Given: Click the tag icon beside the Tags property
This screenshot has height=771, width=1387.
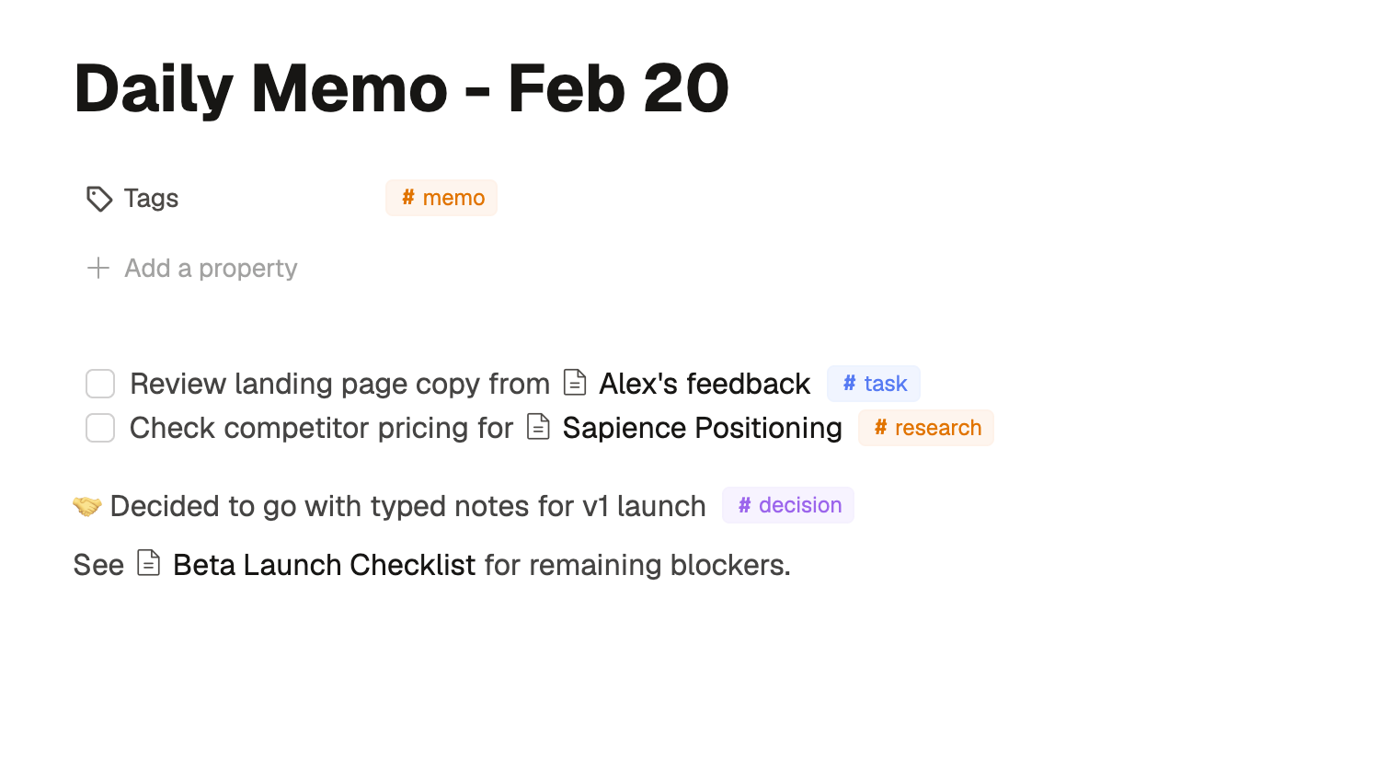Looking at the screenshot, I should coord(98,198).
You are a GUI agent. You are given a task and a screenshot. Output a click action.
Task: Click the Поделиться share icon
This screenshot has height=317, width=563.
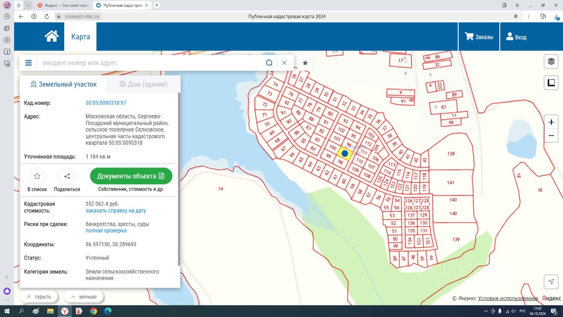pos(67,177)
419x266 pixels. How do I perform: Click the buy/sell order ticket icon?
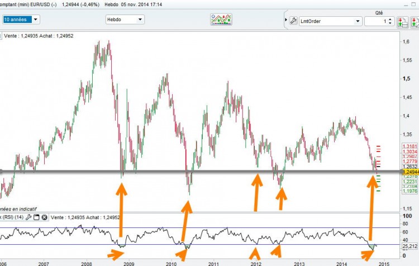402,22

────────

Task goal – These lines alone form the answer: the one containing "This screenshot has height=317, width=563." and every line after it through the end of the material, exactly as written, pictures left out.

Result below –
This screenshot has height=317, width=563.
pos(67,177)
419x266 pixels. How do I perform: Click the buy/sell order ticket icon?
402,22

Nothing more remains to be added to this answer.